Problems and tasks ->
a) Translate this sentence from the immigration policy article into Spanish: "Laos has reluctantly received an average of only five deportees a year over the last seven years."
b) Answer these questions using the immigration policy article.
(i) How many self-petitioning alien spouses were admitted in 2019?
(ii) Who authorized lifting most sanctions on U.S. visa issuance to Lao citizens?
(iii) Under which section of the Immigration and Nationality Act were those sanctions imposed?

Document excerpt ->
- - - - -
We Should Discourage the Arrival of Failed Migrants and Encourage the Exit of Criminals. Biden Is Doing the Reverse.

By David North on February 15, 2022

A sensible immigration policy would discourage the arrival of failed migrants and encourage the forced departure of criminal ones, but two recent (and apparently unconnected) actions of the Biden administration show it is operating in the other direction.

The two actions I have in mind were so obscure that not one reader in 10,000 noticed one of them, much less both. Each of the actions was of the tiny-print category, dealing with minor regulations and small-scale populations; each was totally wrong.

One of the two populations is the self-petitioning alien spouses of U.S. citizens and green card holders. The aliens routinely charge that they have been abused by their new spouses and USCIS more or less routinely agrees with the aliens, often without giving the citizens a chance to rebut the charges; many of the citizens are then thrust into life-long alimony payments to the aliens.

We admitted some 4,528 of them in the last normal year before the virus hit us, 2019. By definition, all of the self-petitioning spouses are failures or worse; either they falsely charged their citizen spouses with abuse, or were in failed marriages.

The other population consists of aliens from Laos (not one of our larger suppliers of migrants) who have misbehaved to the extent that they are (or should be) subject to deportation, but their home country will not take them back. Laos has reluctantly received an average of only five deportees a year over the last seven years. The number that should have been removed is not known to me, but it must be much larger.

So what has the government done recently about these two minor alien flows?

As to the self-petitioning alien spouses, USCIS has decided that it will make it easier for them to make their claims, saying:

This guidance updates the interpretation of the requirement for shared residence. USCIS no longer requires self-petitioners to currently reside or to have resided with the abuser during the qualifying spousal or parent-child relationship. Instead, the self-petitioner must demonstrate that they are residing or have resided with the abuser at any time in the past.

Regarding the Laotian would-be deportees, the message is even more obscure. Without explaining what the sanctions are, our Embassy there issued a press release saying that:

The Secretary of State has authorized the lifting of most sanctions on U.S. visa issuance to Lao citizens. The sanctions were imposed under U.S. Immigration and Nationality Act (INA) Section 243(d).

For the benefit of 99.99 percent of my readers, Section 243(d) permits the government to create obstacles for people applying for visas to come to the U.S. when their home nations fail to cooperate with deportation orders on their own citizens. The embassy press release does not mention the reason that these sanctions were imposed in the first place, and does not explain why matters have changed to allow it to do so. For more on this subject, see here.

Tea leaves blowing in the wrong direction.
- - - - -
Data segment ->

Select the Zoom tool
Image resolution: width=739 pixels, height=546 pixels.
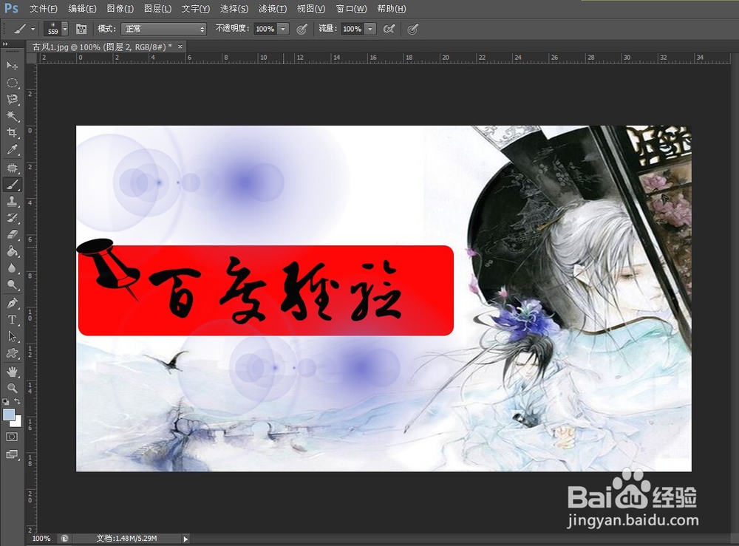(12, 388)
- - - - -
Answers to the exercises ->
a) Laos ha recibido a regañadientes un promedio de solo cinco deportados al año durante los últimos siete años.

b)
(i) About 4,528.
(ii) The Secretary of State.
(iii) Section 243(d).